## Task objective
Among the entries, find each line that includes the string "menu" and list it.

## Task inputs
────────────────────────────────────────
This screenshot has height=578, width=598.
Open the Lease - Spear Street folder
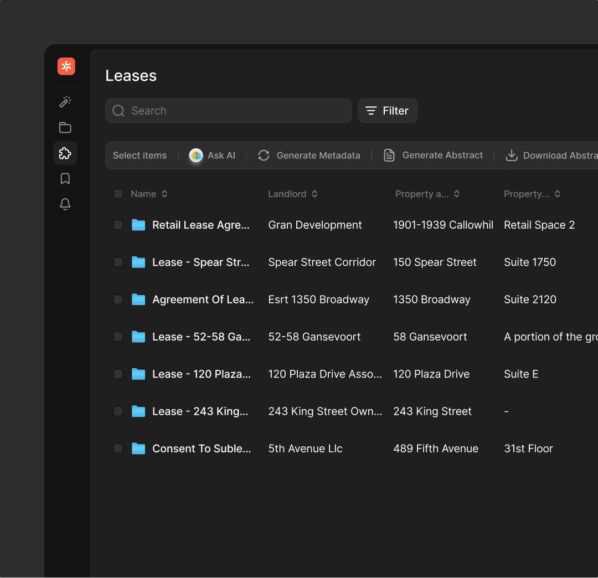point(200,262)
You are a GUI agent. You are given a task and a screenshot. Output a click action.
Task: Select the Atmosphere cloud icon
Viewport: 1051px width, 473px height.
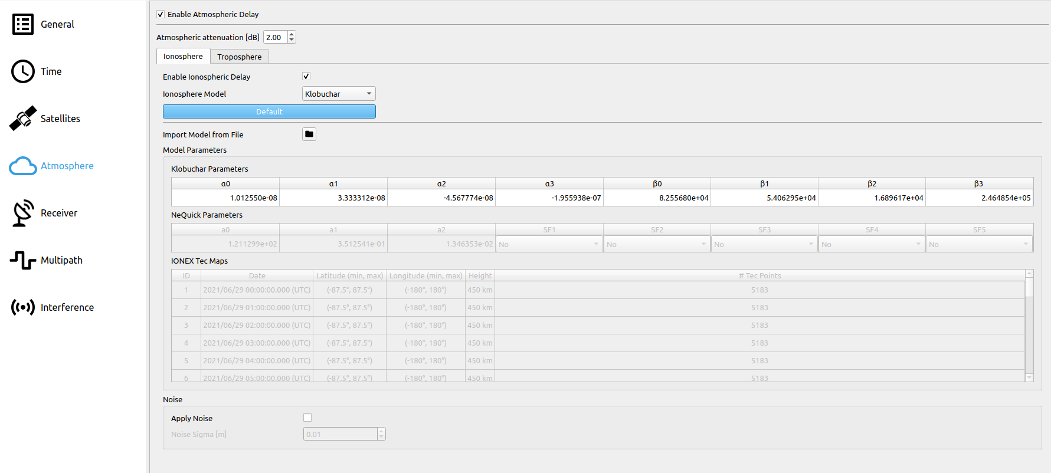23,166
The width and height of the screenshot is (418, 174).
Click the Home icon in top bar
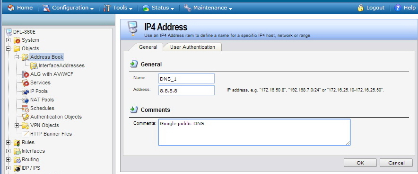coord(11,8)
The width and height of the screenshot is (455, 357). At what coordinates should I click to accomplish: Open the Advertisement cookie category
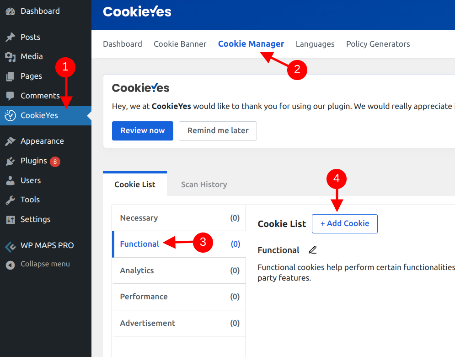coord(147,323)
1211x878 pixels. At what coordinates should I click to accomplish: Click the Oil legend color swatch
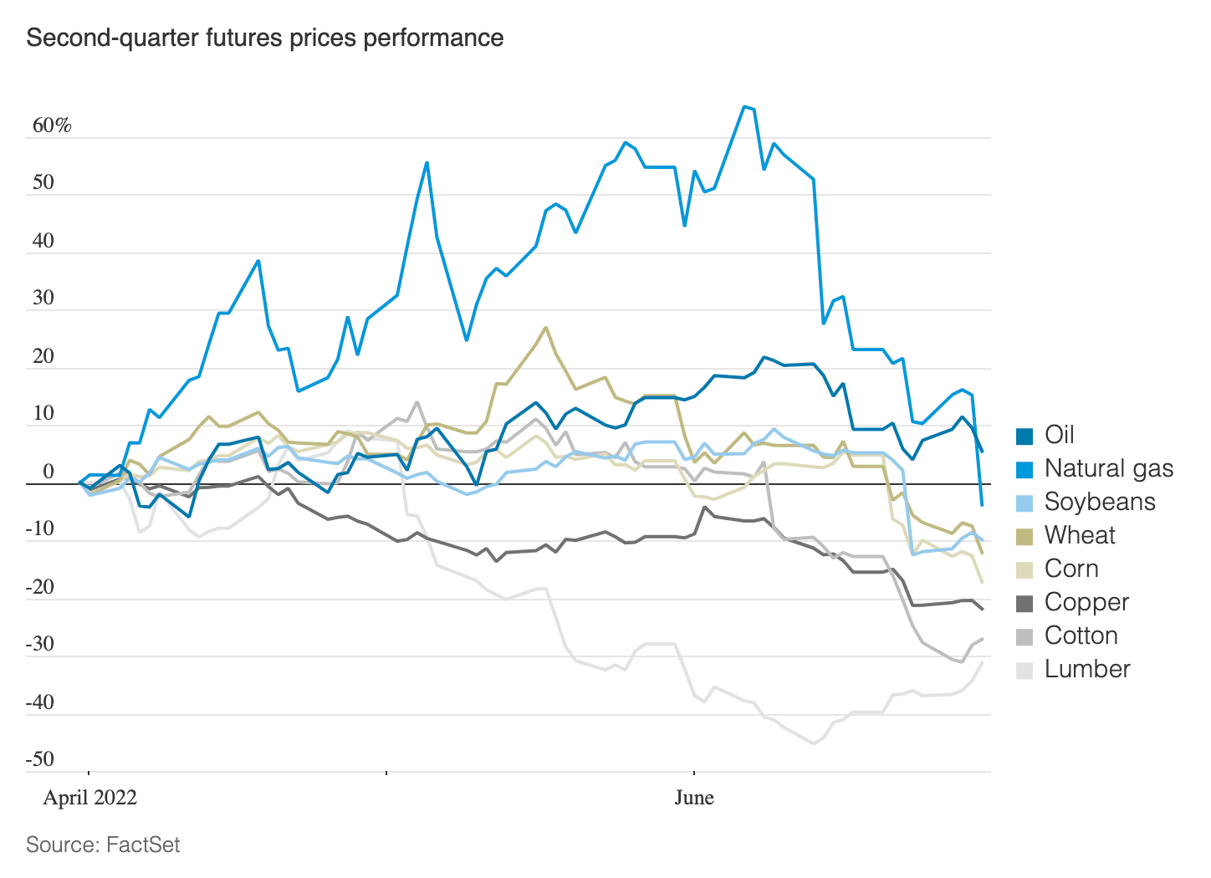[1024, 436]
────────────────────────────────────────
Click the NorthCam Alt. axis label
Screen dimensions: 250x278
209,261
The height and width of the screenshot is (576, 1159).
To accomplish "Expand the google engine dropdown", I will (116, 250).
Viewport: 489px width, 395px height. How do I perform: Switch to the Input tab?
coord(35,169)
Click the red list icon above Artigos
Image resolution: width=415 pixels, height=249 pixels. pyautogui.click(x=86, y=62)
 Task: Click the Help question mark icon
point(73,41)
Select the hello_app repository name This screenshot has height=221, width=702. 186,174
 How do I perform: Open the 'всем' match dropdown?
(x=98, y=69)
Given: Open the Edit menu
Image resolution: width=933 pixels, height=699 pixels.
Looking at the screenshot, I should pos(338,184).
────────────────────────────────────────
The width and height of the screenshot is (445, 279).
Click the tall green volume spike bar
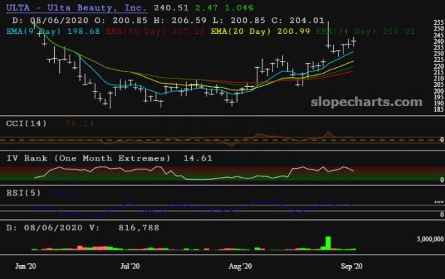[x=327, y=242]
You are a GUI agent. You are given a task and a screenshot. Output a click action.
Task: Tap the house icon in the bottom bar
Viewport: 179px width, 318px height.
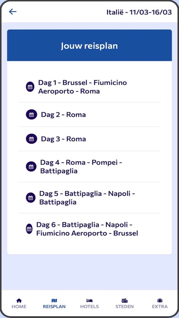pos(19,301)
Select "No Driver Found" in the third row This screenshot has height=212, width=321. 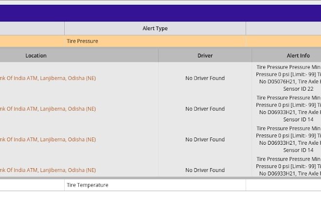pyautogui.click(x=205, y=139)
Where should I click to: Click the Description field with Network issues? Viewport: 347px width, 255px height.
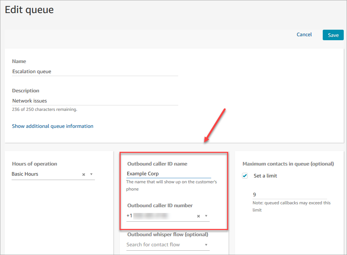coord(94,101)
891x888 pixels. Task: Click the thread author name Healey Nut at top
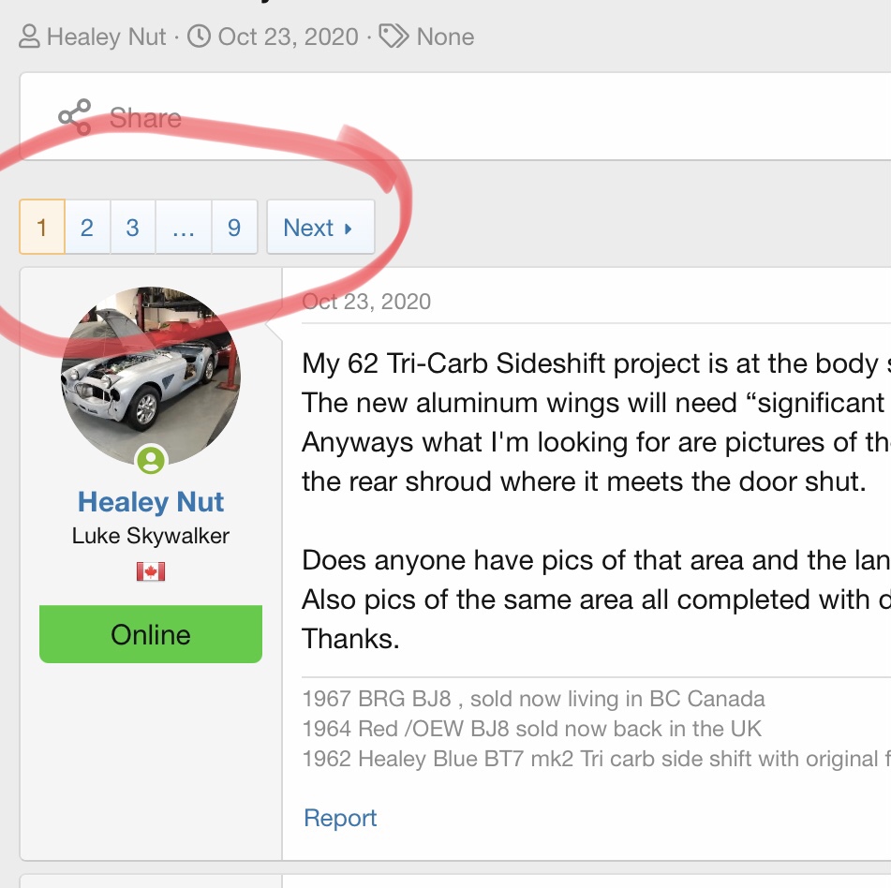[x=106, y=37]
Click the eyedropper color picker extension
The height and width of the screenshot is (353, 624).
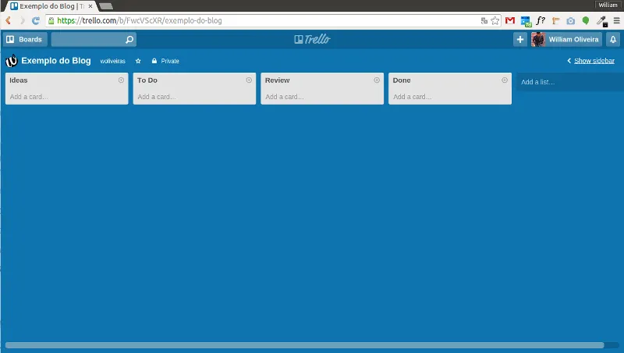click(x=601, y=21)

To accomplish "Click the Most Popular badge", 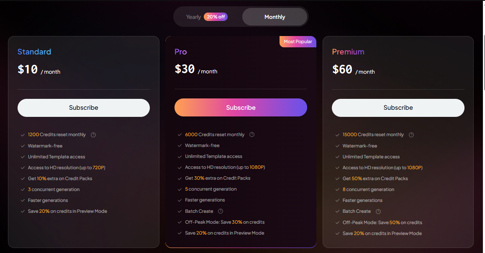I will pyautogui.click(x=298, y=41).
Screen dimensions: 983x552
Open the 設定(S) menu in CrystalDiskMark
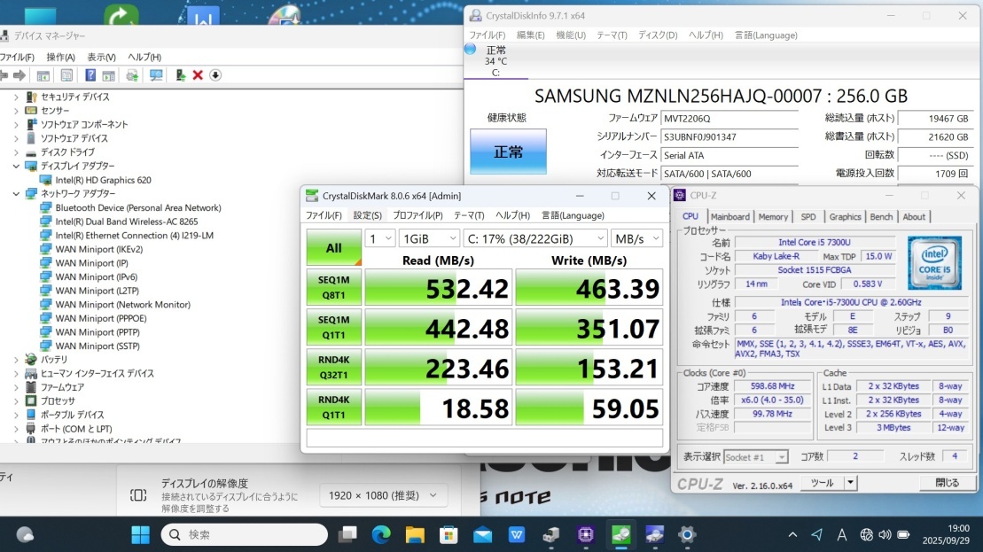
────────────────────────────────────────
## Written solution
Given: Open the Edit menu
Open the 設定(S) menu in CrystalDiskMark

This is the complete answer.